__WHAT NEEDS TO BE DONE__
Find each line in the data below that contains the word "width" and copy those lines.

__INPUT FOR THIS TASK__
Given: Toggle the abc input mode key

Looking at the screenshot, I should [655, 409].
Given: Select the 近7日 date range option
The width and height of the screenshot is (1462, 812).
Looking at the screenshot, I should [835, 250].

==

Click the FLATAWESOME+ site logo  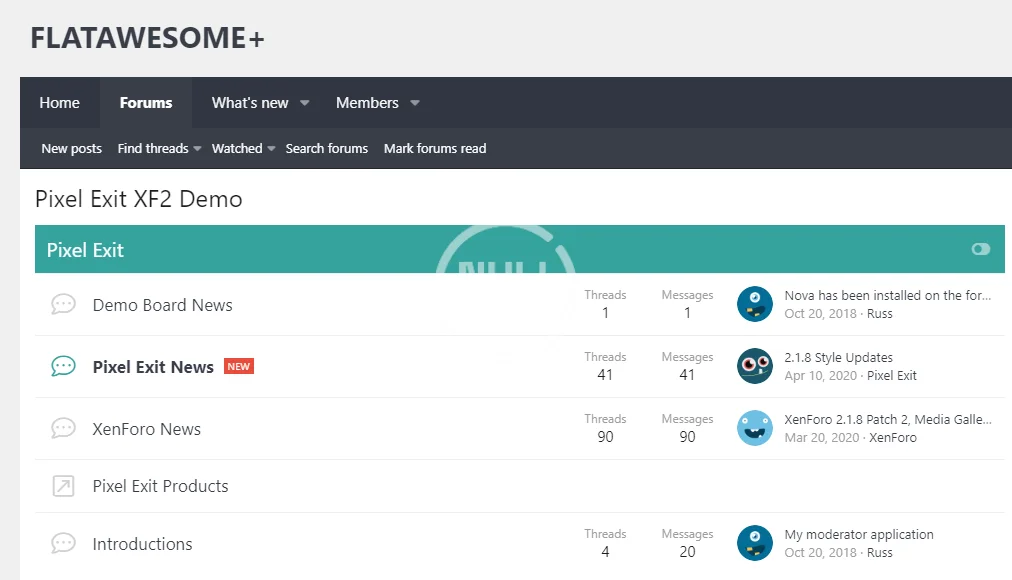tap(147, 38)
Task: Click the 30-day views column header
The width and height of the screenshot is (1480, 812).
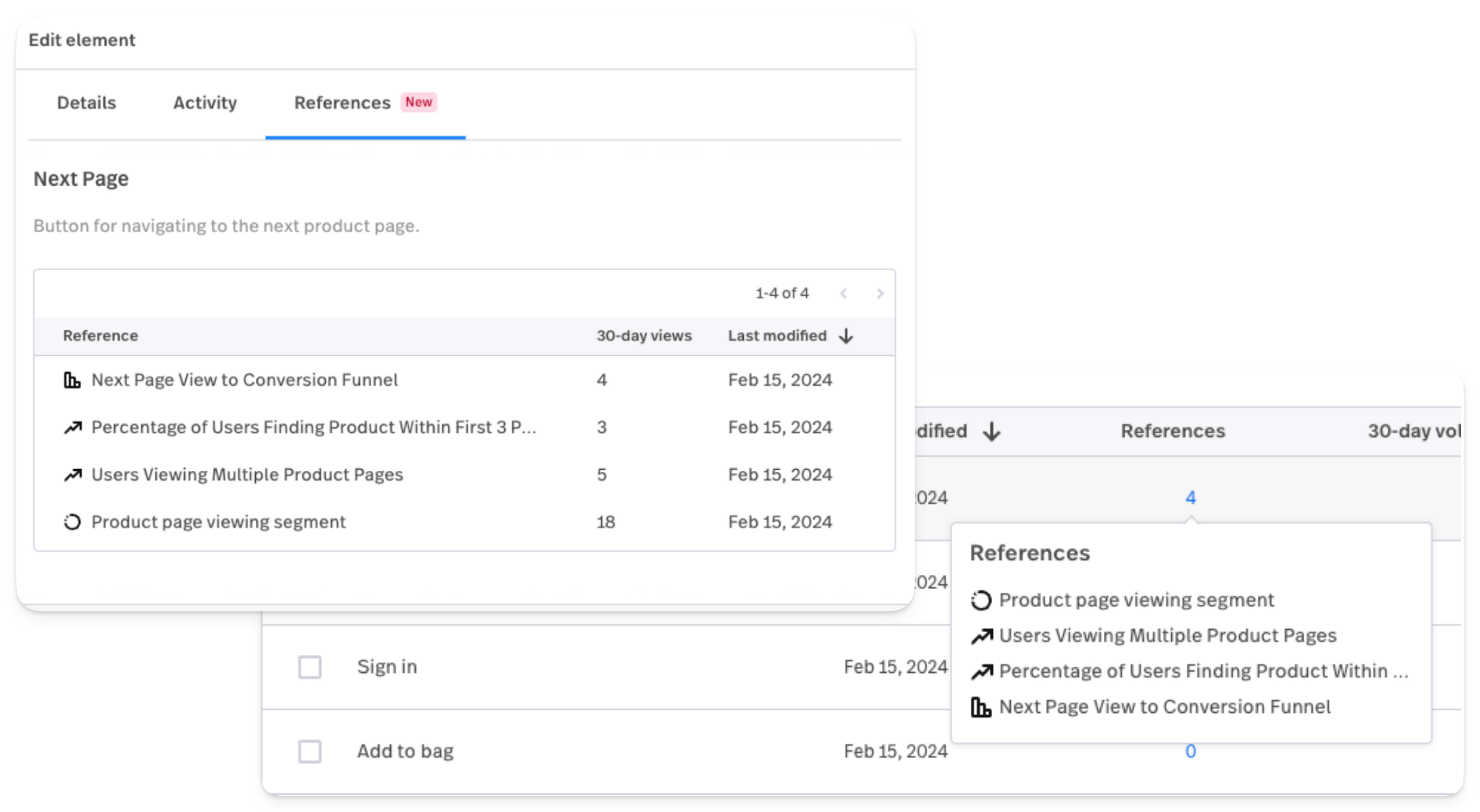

---

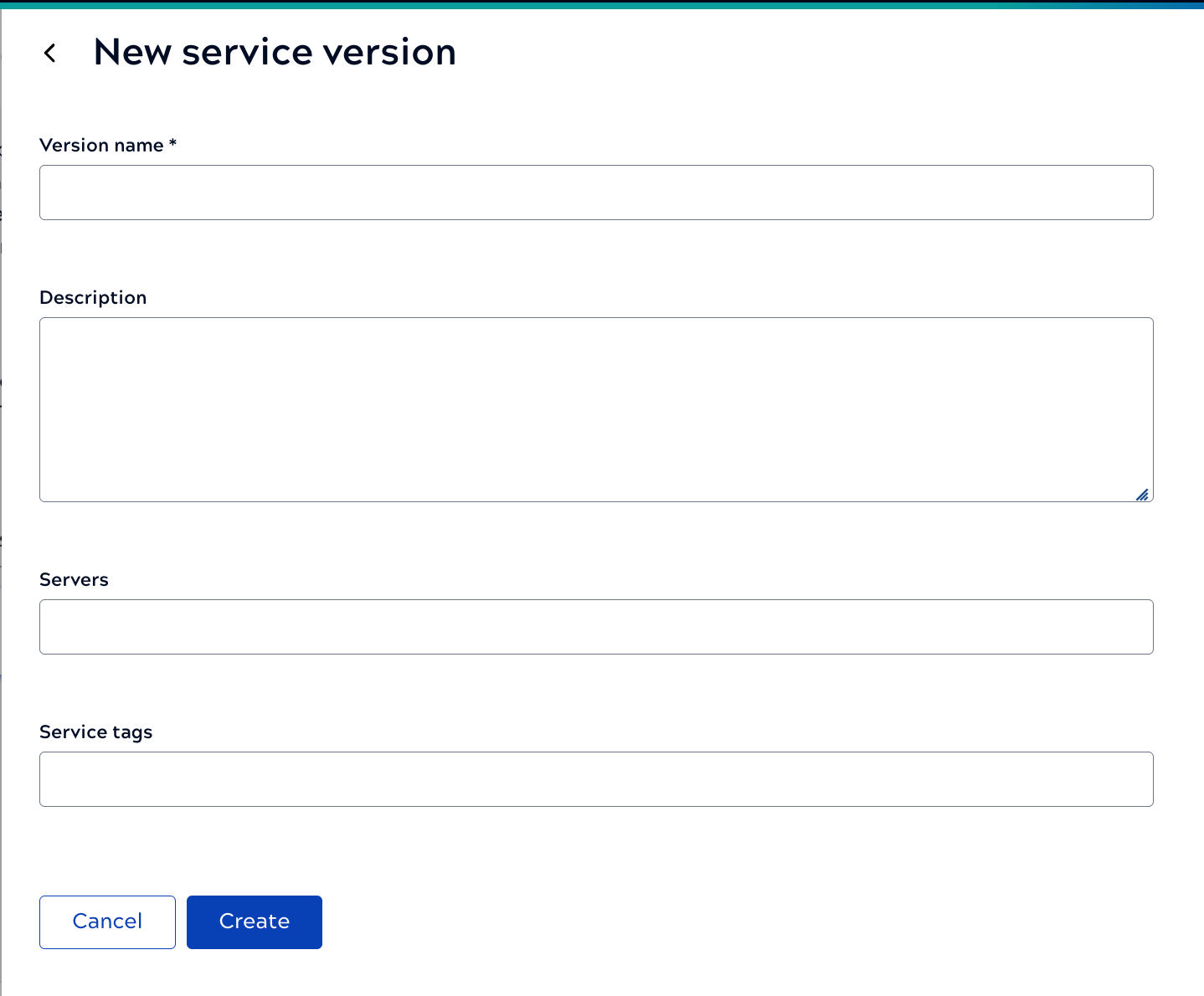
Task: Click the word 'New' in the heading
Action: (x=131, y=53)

__RESPONSE TO THIS TASK__
The width and height of the screenshot is (1462, 812).
The width and height of the screenshot is (1480, 812).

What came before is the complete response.